• **AIM OF THE EXERCISE**
Each entry needs to be reproduced exactly, with none left out.

■ ■ ■ ■ ■ ■ ■

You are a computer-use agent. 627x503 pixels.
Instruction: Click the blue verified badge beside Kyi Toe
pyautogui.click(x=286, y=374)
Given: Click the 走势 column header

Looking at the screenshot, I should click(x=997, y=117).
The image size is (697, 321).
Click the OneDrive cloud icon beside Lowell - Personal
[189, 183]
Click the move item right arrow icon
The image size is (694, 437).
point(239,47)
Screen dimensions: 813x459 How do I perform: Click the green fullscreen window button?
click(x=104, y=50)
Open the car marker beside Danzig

■ ■ ■ ■ ■ ■ ■

• **ANSWER TO THE PROBLEM**
You are a computer-use agent. 627x503 pixels.
Instruction: Click the blue verified badge beside Kyi Toe
pyautogui.click(x=286, y=374)
Given: Click the 走势 column header

Looking at the screenshot, I should click(x=997, y=117).
The image size is (697, 321).
Click the OneDrive cloud icon beside Lowell - Personal
[189, 183]
Click the move item right arrow icon
The image size is (694, 437).
point(239,47)
Screen dimensions: 813x459 How do I perform: Click the green fullscreen window button?
click(x=104, y=50)
Open the car marker beside Danzig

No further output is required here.